● Artículo
Cuando, en julio, el Partido Conservador británico puso en marcha el proceso para elegir a quien habría de suceder a Boris Johnson al frente del partido y del país, se plantó la semilla que acabaría conduciendo al desenlace tragicómico al que hemos asistido este mes de octubre.

No fueron pocos quienes se postularon para el cargo. Por eso, los parlamentarios tories hubieron de votar en rondas sucesivas, de manera que se iba descartando el candidato o candidata que menos votos obtenía en cada ronda. Conforme avanzaba la secuencia de votaciones, los más votados eran, por este orden, Rishi Sunak, y Penny Mordaunt. Las apuestas, sin embargo, se inclinaban por Penny Mordaunt. Hasta que, cuando solo quedaban cuatro candidatos (Kemy Badenoch y los tres ya citados) las apuestas empezaron a favorecer a Liz Truss en perjuicio de Mordaunt, que perdió casi todas sus posibilidades. Curiosamente, Sunak seguía siendo el más votado por los parlamentarios. En el Reino Unido los apostadores hilan fino. No solo tenían en cuenta las preferencias de aquellos, sino que también ponderaban las de las bases tories, que eran las que, en última instancia, elegirían entre los dos que quedasen seleccionados.

En la última ronda de votaciones entre parlamentarios, Sunak obtuvo 137 votos y Truss, 113. La diferencia no era excesiva, pero Sunak era el preferido.

Las bases del partido, sin embargo votaron a favor de Truss (57,4%), frente a Sunak (42,6%), aunque con una diferencia muy pequeña, peligrosamente pequeña, e inferior a la que se esperaba. Dado que Truss se presentó con un proyecto que es el que, ya en el gobierno, quiso llevar a la práctica, las bases apoyaban ese proyecto y, seguramente, así lo interpretó ella.

El problema es que una cosa son las bases y otra, el electorado. Las bases apoyaban un proyecto, sí, pero quienes se juegan su reelección, cuando llegue el momento, son los parlamentarios. Conviene recordar que a los miembros del parlamento los eligen en circunscripciones unipersonales. Por lo tanto, han de dar cuenta a su electorado, en su distrito, de lo que hacen y de la acción del gobierno al que apoyan, y eso hace que la responsabilidad de sus decisiones recaiga directamente sobre ellos. No es el partido el responsable de lo que ocurre, son los electos.

Como suele ocurrir en otros casos, el electorado conservador no tiene el mismo perfil ideológico, social y económico que las bases del partido. Las bases conservadoras se nutren, principalmente, de personas de clase social media o alta, que gozan de buena posición económica y para quienes las medidas que proponía Truss no eran perjudiciales o, incluso, eran beneficiosas.

● Listado mostrado

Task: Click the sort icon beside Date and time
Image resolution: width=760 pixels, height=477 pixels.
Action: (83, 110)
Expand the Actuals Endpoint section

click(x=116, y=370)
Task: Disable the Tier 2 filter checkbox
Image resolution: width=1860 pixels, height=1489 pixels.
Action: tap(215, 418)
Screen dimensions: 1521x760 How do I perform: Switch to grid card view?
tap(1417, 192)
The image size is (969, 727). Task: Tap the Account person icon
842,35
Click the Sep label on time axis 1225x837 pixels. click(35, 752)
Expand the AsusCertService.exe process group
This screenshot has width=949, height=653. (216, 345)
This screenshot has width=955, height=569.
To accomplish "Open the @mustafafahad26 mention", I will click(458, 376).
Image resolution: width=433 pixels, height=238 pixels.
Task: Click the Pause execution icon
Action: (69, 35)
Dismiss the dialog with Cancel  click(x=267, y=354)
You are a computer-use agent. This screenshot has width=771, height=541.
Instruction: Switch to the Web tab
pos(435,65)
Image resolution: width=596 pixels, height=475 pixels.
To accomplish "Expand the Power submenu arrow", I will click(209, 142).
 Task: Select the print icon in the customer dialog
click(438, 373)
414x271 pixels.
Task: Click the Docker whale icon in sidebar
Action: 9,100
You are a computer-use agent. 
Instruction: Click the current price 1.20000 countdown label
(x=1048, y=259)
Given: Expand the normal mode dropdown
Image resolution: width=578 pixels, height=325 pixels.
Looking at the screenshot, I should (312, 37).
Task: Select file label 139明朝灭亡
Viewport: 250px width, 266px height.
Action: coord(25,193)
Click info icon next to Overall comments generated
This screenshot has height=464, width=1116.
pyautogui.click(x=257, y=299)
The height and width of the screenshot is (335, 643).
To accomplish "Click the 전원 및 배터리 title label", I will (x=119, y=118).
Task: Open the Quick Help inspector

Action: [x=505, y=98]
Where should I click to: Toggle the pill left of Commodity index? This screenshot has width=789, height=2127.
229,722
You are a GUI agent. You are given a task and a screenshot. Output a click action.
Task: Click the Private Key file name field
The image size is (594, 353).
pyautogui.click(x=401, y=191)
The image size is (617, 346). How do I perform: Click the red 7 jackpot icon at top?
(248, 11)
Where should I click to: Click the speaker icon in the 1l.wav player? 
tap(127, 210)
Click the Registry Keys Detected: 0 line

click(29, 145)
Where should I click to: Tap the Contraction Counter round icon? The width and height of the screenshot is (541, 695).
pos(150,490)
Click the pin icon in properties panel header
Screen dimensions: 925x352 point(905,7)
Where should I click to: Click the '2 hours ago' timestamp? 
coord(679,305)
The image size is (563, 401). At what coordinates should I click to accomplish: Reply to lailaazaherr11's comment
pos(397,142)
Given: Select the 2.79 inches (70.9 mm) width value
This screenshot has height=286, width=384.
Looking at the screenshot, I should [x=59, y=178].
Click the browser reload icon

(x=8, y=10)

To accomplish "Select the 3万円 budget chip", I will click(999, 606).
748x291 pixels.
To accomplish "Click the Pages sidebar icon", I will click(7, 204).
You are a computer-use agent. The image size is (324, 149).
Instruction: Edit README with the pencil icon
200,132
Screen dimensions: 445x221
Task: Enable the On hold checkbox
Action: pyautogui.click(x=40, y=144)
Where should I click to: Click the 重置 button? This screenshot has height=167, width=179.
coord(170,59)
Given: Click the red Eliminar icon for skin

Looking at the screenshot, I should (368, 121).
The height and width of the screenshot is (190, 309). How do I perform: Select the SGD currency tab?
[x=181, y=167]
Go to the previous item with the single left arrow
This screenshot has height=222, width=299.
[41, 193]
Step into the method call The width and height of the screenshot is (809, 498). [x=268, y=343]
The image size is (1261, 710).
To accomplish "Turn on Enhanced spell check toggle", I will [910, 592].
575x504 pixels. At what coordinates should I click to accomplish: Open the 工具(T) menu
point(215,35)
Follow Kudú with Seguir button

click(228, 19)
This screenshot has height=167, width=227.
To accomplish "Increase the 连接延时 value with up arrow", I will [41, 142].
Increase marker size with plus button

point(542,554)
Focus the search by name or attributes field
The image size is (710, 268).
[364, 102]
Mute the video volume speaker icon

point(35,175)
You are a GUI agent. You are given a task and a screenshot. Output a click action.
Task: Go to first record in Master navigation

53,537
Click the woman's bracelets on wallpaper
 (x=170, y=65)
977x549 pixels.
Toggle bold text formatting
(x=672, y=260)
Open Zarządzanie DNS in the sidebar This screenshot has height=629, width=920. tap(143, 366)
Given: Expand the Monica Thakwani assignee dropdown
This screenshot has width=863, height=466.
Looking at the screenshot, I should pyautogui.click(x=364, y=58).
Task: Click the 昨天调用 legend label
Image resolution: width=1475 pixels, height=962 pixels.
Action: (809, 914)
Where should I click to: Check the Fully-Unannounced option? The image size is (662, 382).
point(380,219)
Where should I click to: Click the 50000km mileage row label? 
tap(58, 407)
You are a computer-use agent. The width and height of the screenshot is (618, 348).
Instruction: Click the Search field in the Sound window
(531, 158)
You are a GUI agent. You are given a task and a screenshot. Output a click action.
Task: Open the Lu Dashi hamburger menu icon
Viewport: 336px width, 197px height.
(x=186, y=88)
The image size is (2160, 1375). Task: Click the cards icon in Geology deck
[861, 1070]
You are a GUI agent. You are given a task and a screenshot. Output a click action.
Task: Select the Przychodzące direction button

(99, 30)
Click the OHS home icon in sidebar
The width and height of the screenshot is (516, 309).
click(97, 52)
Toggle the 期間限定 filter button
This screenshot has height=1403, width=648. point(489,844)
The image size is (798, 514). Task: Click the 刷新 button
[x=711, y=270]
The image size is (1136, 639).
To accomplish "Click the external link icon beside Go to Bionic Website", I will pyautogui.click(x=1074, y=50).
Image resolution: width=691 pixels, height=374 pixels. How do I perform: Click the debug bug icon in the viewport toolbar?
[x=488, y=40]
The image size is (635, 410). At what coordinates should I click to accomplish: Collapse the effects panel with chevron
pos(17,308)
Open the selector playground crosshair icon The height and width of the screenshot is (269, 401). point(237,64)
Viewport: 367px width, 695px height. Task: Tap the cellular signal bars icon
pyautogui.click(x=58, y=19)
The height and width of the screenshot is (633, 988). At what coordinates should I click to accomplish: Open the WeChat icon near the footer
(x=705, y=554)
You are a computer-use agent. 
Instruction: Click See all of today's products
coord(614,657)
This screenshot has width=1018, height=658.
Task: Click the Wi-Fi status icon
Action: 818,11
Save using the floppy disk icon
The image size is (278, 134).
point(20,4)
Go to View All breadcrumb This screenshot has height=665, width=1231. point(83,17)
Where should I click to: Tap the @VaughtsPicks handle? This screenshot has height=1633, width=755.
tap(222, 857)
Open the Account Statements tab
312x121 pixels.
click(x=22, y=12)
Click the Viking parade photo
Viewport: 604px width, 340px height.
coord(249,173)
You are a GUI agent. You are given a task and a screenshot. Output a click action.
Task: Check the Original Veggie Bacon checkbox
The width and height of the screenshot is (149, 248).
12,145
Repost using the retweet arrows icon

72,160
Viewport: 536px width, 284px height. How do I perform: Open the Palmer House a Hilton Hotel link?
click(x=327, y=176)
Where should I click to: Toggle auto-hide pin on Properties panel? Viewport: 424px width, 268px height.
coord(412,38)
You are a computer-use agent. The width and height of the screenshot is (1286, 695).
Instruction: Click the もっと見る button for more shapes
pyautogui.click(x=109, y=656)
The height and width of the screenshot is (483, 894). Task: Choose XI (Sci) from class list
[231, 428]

● Tarea
Copia el fragmento del artículo sobre la sucesión de Boris Johnson desde "En la última" hasta "lo interpretó ella.", cambiando "diferencia" por "distancia". El listado procede de una fuente distinta a la del artículo.

● Respuesta correcta
En la última ronda de votaciones entre parlamentarios, Sunak obtuvo 137 votos y Truss, 113. La distancia no era excesiva, pero Sunak era el preferido.

Las bases del partido, sin embargo votaron a favor de Truss (57,4%), frente a Sunak (42,6%), aunque con una distancia muy pequeña, peligrosamente pequeña, e inferior a la que se esperaba. Dado que Truss se presentó con un proyecto que es el que, ya en el gobierno, quiso llevar a la práctica, las bases apoyaban ese proyecto y, seguramente, así lo interpretó ella.